One study, however, does demonstrate a success for superforecasting: a recent whitepaper about forecasting the Fed’s target range. Superforecasters were 66% more accurate (according to a Brier score) than the “CME FedWatch tool.” I have no idea what the FedWatch tool is, but it seems dishonest to not acknowledge that superforecasting worked in this case. So let’s mark this as a win on the ledger. One win among several failures still leaves me somewhere between skeptical and dubious.
In fact, superforecasters themselves seem to be skeptical of the applicability of superforecasting. Here is Michael Story acknowledging that superforecasting isn’t “immediately valuable” to people:
Forecasting might be overrated. Nearly all forecasters are paid more by their day jobs to do something other than forecasting. The market message is “don’t forecast”! Forecasting websites also don’t exactly get a huge amount of traffic, so it isn’t like huge numbers of people are relying on these forecasts to make important decisions yet. If this was immediately valuable to people, they would be looking at it all the time, and they’re not.
Alas, for now, it seems like governments still rely on people providing them with reasoned arguments, not numerical probabilities about the future. Here is Story explaining what kind of intel the UK government wanted in the early days of Covid:
During the pandemic, Dominic Cummings said some of the most useful stuff that he received and circulated in the British government was not forecasting. It was qualitative information explaining the general model of what’s going on, which enabled decision-makers to think more clearly about their options for action and the likely consequences. If you’re worried about a new disease outbreak, you don’t just want a percentage probability estimate about future case numbers, you want an explanation of how the virus is likely to spread, what you can do about it, how you can prevent it.
So what do we conclude about superforecasting? Certainly it’s not a magic bullet. If it were, we’d see a priestly class of very rich people in control of everything. But there might be some signal in the noise, however faint. This is not overly surprising. After all, much of superforecasting appears to be adhering to basic principles such as open-mindedness, changing your worldview as new information becomes available, and being open to criticism. As Tetlock puts it, superforecasters aren’t actually using Bayes’ theorem or fancy math.
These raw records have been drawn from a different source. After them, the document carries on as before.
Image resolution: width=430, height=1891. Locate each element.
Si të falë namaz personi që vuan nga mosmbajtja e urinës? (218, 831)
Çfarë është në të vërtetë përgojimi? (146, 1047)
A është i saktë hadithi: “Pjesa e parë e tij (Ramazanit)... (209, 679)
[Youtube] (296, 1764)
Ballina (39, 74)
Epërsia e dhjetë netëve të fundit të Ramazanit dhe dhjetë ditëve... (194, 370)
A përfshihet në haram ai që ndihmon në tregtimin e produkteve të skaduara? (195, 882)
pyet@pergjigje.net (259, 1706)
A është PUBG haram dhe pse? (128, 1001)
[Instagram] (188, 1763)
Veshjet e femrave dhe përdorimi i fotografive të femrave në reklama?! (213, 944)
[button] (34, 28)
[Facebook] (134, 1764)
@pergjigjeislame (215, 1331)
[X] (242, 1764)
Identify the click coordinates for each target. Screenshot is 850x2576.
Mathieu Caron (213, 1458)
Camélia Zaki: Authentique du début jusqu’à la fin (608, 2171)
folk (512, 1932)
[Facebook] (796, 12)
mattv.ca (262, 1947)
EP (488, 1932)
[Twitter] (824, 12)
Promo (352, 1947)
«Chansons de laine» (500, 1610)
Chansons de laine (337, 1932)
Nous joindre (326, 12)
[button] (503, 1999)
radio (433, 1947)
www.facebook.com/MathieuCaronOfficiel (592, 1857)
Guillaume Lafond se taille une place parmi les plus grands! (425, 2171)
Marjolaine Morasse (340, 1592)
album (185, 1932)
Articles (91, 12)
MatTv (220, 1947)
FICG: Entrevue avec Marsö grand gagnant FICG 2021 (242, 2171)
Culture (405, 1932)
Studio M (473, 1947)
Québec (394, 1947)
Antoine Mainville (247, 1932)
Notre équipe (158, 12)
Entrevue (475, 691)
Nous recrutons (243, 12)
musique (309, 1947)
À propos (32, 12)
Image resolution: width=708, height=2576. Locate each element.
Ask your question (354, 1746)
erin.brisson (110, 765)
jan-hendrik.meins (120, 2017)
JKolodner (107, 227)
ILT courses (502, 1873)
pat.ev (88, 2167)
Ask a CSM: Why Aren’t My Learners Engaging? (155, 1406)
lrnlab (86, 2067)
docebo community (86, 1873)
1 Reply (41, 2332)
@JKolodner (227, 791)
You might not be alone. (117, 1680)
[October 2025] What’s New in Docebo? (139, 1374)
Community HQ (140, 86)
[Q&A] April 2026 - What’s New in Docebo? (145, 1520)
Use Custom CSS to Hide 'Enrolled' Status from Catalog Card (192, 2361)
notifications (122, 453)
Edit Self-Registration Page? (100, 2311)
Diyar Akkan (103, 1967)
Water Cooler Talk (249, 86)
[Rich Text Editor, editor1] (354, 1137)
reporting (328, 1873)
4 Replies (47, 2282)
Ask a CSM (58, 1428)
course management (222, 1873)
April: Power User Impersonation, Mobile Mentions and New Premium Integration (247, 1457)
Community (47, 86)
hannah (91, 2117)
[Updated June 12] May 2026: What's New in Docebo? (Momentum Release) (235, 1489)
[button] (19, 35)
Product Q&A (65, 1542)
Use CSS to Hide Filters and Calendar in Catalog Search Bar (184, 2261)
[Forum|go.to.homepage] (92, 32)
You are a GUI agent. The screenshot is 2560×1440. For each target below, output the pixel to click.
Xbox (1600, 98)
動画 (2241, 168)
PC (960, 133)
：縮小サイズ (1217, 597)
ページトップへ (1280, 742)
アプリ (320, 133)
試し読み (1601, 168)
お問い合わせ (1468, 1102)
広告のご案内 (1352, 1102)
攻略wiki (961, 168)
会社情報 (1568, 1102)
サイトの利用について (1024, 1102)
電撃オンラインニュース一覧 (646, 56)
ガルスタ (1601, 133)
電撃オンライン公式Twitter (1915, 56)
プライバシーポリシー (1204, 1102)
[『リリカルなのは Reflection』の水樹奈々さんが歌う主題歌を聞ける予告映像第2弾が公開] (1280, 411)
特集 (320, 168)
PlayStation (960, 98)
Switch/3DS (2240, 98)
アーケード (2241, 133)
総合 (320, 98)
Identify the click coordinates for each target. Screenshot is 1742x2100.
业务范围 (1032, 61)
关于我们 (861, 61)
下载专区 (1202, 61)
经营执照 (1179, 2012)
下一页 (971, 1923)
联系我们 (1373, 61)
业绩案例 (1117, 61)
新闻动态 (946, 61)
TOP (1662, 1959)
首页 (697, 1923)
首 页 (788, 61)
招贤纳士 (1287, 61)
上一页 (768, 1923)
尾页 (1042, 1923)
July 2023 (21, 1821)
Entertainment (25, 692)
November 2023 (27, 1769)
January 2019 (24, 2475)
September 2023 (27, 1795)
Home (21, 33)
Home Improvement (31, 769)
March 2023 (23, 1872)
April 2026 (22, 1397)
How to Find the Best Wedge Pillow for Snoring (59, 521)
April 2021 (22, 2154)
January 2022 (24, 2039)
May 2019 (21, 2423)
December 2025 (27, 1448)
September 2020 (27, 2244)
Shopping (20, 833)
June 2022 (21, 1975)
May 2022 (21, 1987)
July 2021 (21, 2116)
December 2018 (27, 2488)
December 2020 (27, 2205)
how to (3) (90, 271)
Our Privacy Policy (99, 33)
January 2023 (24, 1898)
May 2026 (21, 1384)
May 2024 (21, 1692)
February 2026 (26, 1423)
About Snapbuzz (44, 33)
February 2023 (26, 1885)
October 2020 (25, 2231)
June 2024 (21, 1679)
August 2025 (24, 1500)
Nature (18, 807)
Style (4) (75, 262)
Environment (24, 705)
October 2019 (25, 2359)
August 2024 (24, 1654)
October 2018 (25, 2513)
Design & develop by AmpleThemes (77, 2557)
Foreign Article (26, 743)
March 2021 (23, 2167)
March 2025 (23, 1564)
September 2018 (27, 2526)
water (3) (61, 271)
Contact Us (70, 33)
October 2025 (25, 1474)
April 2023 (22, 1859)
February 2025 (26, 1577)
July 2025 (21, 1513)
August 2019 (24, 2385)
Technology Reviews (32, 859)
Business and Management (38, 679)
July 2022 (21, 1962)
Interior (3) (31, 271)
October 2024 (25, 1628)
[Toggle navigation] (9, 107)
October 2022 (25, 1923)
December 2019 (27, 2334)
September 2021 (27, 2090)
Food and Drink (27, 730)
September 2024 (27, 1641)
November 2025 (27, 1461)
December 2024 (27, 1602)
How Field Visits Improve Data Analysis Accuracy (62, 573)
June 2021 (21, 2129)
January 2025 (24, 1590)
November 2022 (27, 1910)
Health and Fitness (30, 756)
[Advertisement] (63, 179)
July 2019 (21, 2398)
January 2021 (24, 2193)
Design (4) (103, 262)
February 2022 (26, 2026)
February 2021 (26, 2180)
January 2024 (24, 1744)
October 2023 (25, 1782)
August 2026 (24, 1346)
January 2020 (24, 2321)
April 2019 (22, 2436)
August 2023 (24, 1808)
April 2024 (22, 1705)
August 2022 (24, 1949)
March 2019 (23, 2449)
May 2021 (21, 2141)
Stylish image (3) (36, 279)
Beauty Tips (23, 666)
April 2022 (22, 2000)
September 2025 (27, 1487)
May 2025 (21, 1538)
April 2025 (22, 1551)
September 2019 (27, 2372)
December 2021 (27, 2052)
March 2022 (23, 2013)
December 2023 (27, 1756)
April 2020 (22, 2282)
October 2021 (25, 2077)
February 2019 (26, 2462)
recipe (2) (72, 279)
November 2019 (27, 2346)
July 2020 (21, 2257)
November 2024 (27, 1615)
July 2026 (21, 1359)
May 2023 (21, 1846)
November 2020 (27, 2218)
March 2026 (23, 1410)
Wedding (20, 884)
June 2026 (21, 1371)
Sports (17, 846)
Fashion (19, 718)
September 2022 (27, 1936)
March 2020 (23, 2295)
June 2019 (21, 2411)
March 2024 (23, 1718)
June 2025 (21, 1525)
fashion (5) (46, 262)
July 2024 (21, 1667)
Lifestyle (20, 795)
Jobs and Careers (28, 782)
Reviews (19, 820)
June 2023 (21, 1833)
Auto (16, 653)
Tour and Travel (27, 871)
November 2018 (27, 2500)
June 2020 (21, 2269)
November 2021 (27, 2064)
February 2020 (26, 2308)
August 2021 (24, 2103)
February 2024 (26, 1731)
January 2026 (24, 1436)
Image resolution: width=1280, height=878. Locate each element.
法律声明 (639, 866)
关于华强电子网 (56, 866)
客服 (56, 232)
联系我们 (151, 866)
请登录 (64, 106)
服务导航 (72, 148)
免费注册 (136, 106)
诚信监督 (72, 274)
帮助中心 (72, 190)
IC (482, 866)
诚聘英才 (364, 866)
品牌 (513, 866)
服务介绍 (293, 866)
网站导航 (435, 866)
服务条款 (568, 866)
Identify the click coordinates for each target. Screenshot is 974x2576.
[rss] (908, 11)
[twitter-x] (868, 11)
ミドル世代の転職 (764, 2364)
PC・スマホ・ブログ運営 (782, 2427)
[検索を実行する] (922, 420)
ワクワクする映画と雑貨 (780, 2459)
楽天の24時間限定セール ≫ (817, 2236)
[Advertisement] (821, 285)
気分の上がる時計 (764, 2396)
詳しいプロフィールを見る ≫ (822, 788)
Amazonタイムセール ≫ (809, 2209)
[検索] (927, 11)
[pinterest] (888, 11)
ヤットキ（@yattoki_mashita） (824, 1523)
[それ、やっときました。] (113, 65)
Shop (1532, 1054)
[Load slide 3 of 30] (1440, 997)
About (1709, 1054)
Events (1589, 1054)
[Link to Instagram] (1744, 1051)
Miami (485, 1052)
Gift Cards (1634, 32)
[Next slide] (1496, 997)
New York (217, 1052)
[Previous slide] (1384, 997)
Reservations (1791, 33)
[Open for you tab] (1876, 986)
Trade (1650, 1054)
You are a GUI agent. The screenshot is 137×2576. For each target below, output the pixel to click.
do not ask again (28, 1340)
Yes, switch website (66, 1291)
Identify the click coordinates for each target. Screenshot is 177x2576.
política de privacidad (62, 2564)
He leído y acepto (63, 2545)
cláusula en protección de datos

They’re simply willing to change their minds upon receiving new information and arguments:
The superforecasters are a numerate bunch: many know about Bayes’ theorem and could deploy it if they felt it was worth the trouble. But they rarely crunch the numbers so explicitly. What matters far more to the superforecasters than Bayes’ theorem is Bayes’ core insight of gradually getting closer to the truth by constantly updating in proportion to the weight of the evidence. Superforecasting, pg 238
It’s unsurprising that someone with epistemic humility outperforms an ideologue wedded to a single perspective. This doesn’t give you magical abilities to peer into the future, but it can make you see reality more clearly. Believing that superforecasters have unlocked the ability to pull back the veil on the future puts those that disagree with them at an impass. Unless, of course, superforecasting only works when you agree with the results?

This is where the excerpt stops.